*TASK DETAILS*: The answer should be a faithful retyping of the records that follow, pictures excluded.

--*--

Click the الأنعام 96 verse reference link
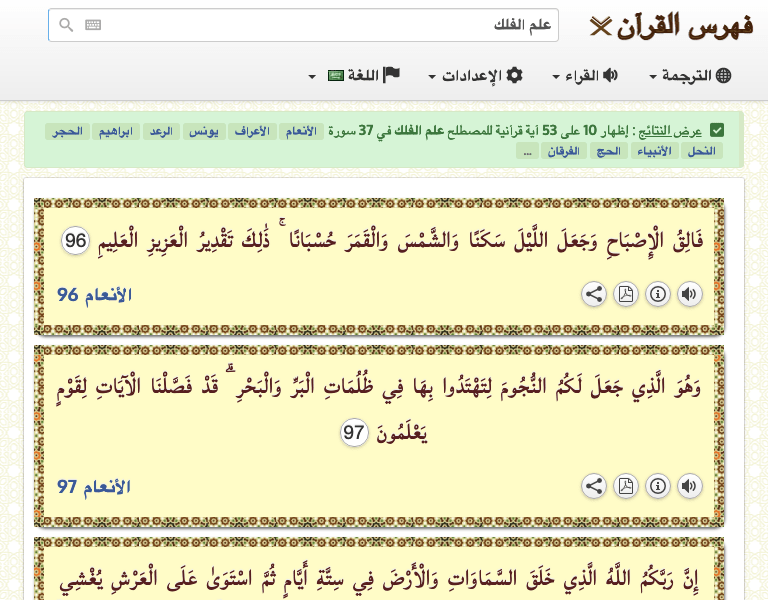The image size is (768, 600). (x=94, y=294)
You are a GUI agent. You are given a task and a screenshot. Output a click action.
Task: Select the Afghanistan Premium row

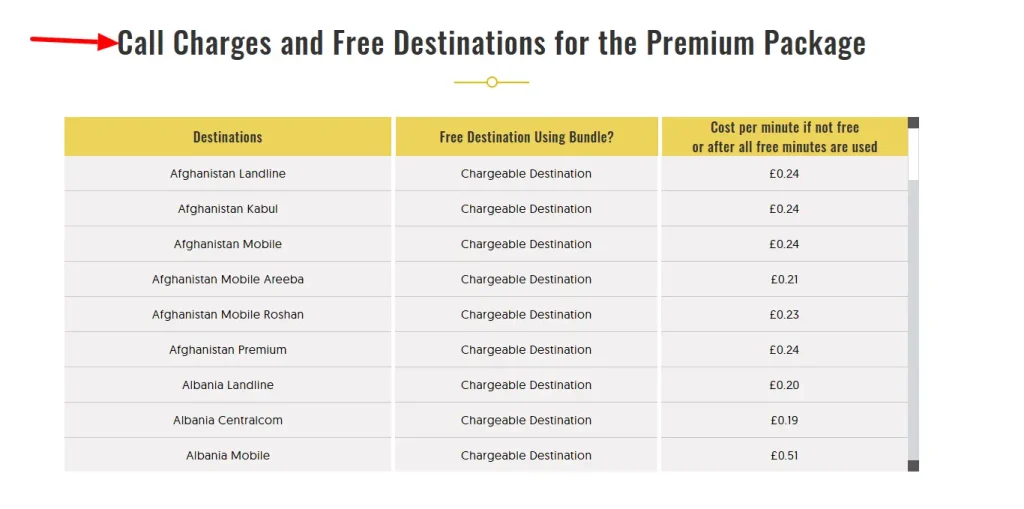(x=486, y=350)
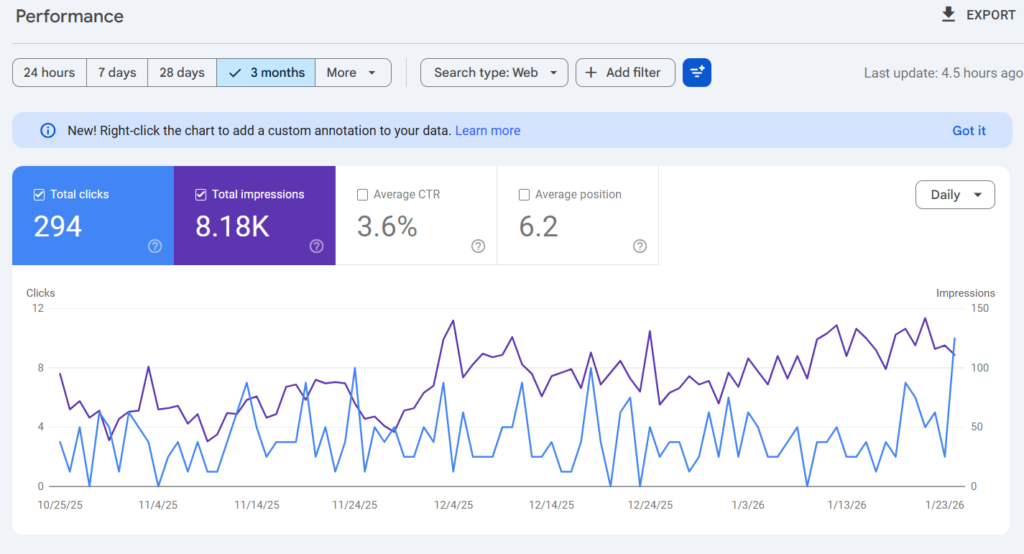Switch to the 24 hours range

pos(50,73)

--*--

*EXERCISE RESPONSE*:
Click the الأنعام 96 verse reference link
The image size is (768, 600). (x=94, y=294)
You are a GUI agent. You are given a task and a screenshot. Output a click action.
Task: Select the Afghanistan Premium row

(x=486, y=350)
Switch to the 24 hours range

pos(50,73)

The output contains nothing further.